Authored by William J. Collins and Ariell Zimran, “The Economic Assimilation of Irish Famine Migrants to the United States”, released in 2020, ultimately found that Catholic Famine-era Irish immigrants and their sons fared less well when compared to German and British immigrants, as well as American-born men.
A large part of the stagnant upward mobility was attributed to the “Catholicity” of surnames. Using information gathered from two Irish censuses, researchers developed an algorithm to determine how Catholic an individual might be.
When analyzing the mobility of children of famine Irish immigrants, researchers found that ”having a more Catholic surname and being born in Ireland were associated with less upward mobility."
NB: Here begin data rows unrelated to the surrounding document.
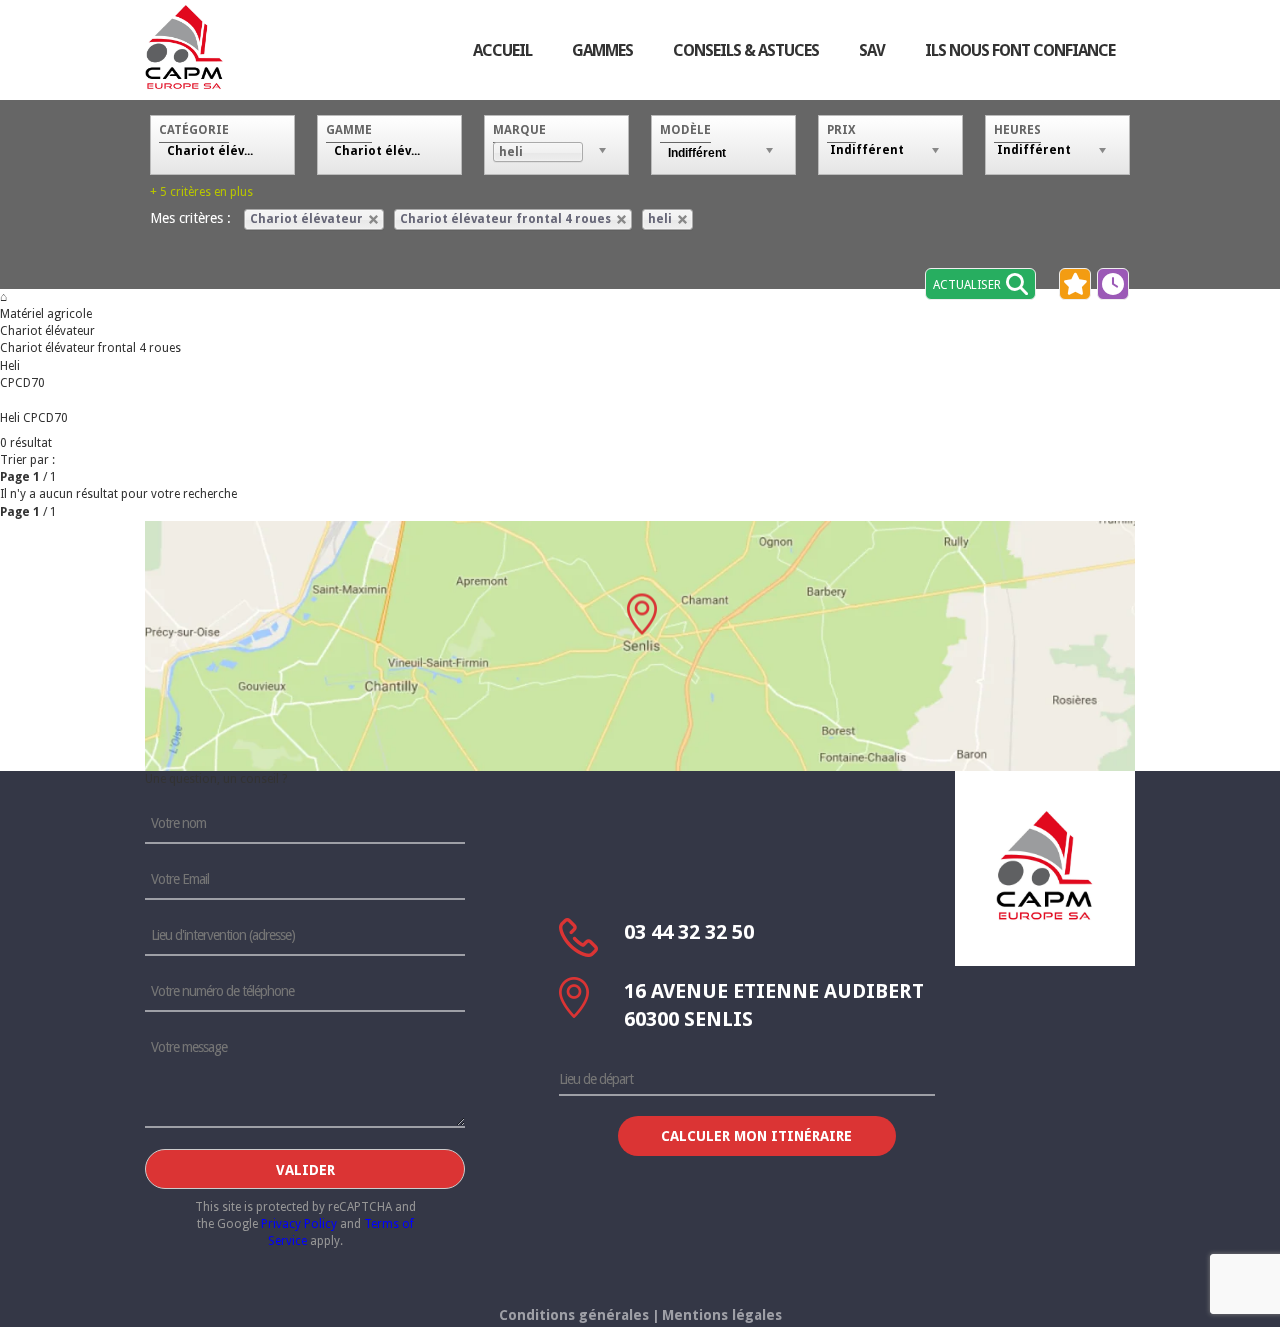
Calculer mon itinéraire (756, 1136)
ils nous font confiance (1020, 50)
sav (872, 50)
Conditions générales (574, 1315)
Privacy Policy (299, 1224)
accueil (502, 50)
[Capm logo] (1045, 865)
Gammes (602, 50)
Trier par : (27, 460)
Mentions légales (722, 1315)
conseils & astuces (746, 50)
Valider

The researchers also found that “children born in Ireland, even those who spent nearly their entire life in the US, fared worse than those born in the US, potentially reflecting exposure to famine conditions.”
While earlier Irish immigrants were viewed as “more prosperous” in the US, Irish immigrants during the Famine era displayed a “relative poverty, tendency to live near one another, and predominantly Catholic religion” which proved to be “barriers to their assimilation and, therefore, justified restrictions on immigration and immigrants’ rights.”
Additionally, researchers note, “mid-century Irish immigrants were subject to a sharp nativist backlash that was rooted in long-standing anti-Catholic sentiment in the US and heightened by the sheer volume of mass migration.”
Notably, Irish Catholic immigrants were at odds with the success of the Know-Nothing party, which “advanced the ideas that ‘Protestantism defined American society' and that ‘Catholicism was not compatible with the basic values Americans cherished most’” in the early 1850s.
However, as adults, the sons of Irish immigrants “greatly narrowed the gap in occupational status relative to natives in comparison to their fathers’ starting point”, but did not close it entirely, said the study.
Ultimately, the researchers note: "This paper speaks to both selection and assimilation questions from the perspective of perhaps the largest wave of disaster refugees that the US has ever absorbed.
"Despite the desperate conditions in which many famine-era migrants arrived and their relatively low levels of human capital, their children showed strong evidence of 'assimilation and contribution' in the labor market.
"Thus, the paper provides useful historical perspective at a time when refugees are once again viewed by many with skepticism and scorn."